## WHAT YOU NEED TO DO
Below are records; reproduce exactly the lines from the one that has "Screen dimensions: 644x286" through the one that has "Open mail inbox with 28 badge", ends included, and nothing more.

## SOURCE MATERIAL
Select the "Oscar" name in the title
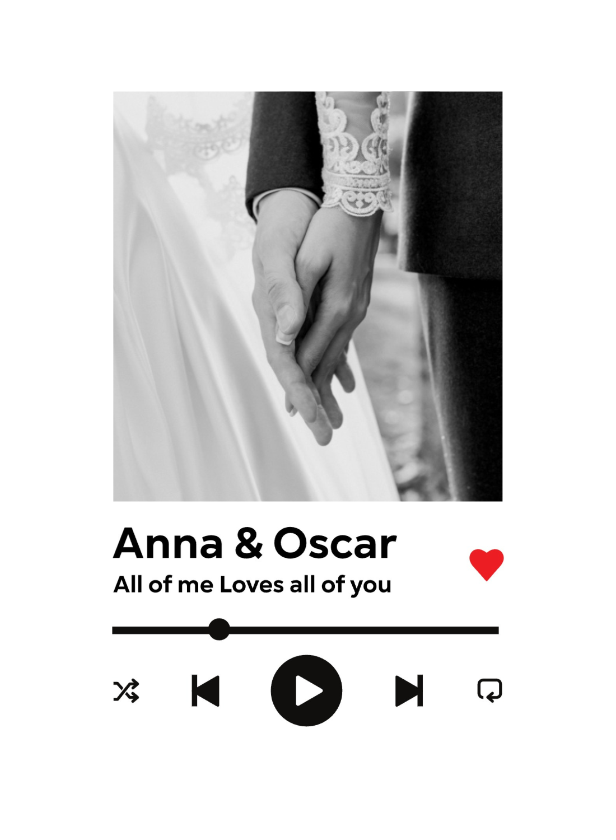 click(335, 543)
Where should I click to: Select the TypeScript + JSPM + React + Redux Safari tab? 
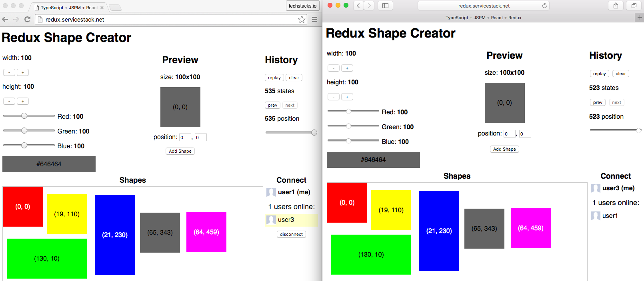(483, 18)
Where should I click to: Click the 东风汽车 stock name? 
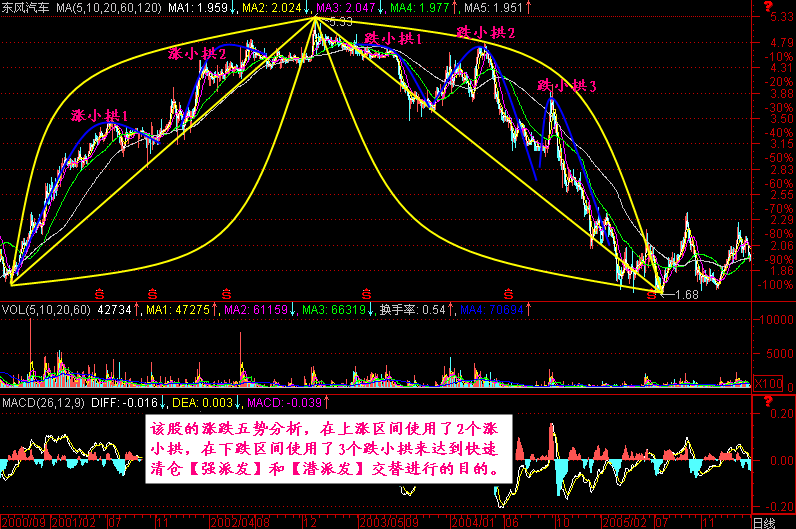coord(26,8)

* * *

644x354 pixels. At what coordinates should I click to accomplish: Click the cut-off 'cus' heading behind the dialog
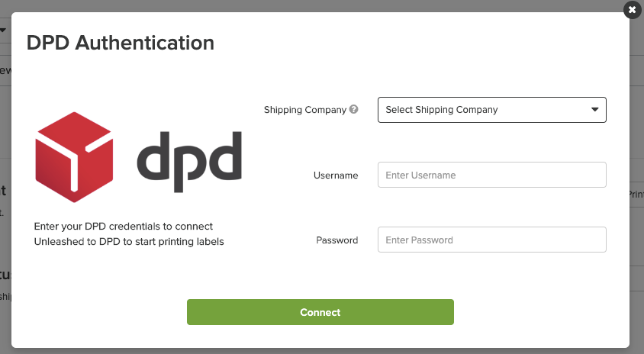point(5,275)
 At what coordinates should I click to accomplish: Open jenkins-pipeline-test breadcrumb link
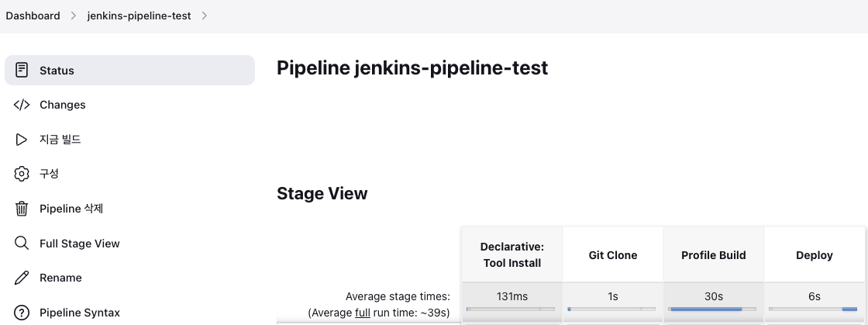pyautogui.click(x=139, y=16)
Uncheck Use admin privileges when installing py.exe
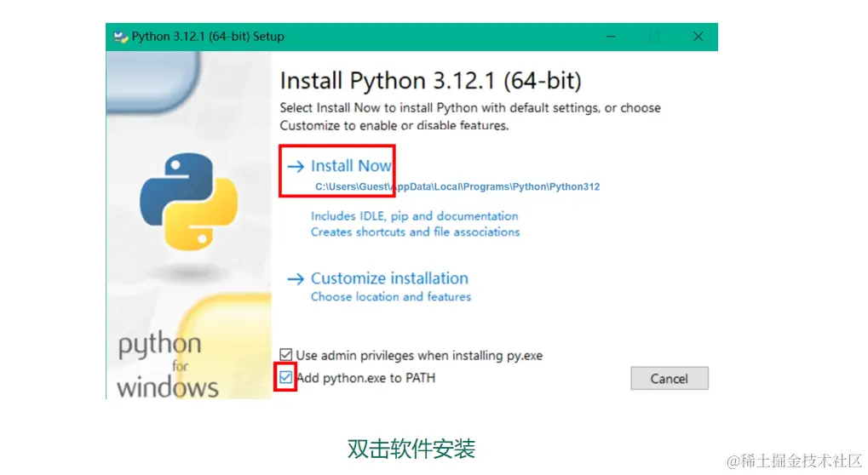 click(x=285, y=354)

* * *

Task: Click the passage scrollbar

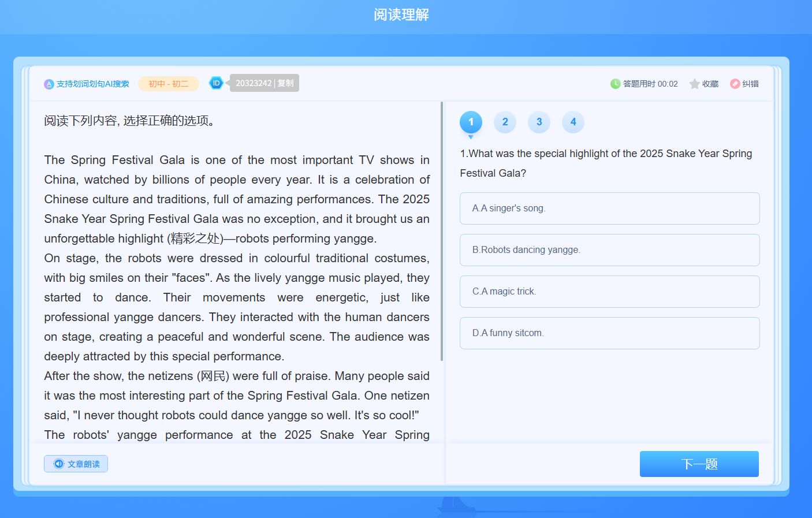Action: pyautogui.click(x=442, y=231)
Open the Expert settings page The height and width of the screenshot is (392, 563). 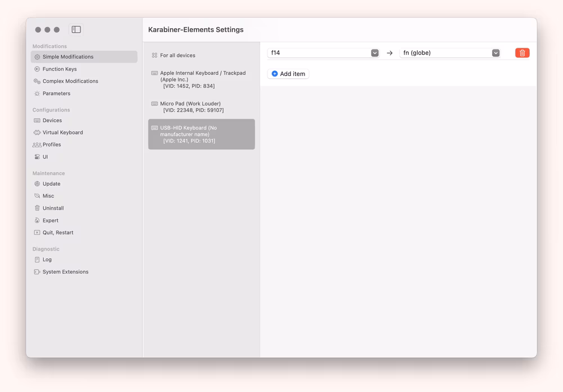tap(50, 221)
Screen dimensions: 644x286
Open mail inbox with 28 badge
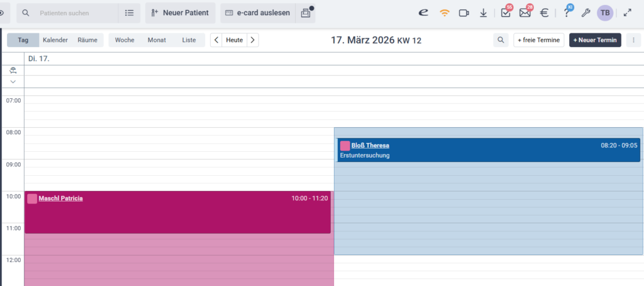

## WRITTEN RESPONSE
Screen dimensions: 644x286
Open mail inbox with 28 badge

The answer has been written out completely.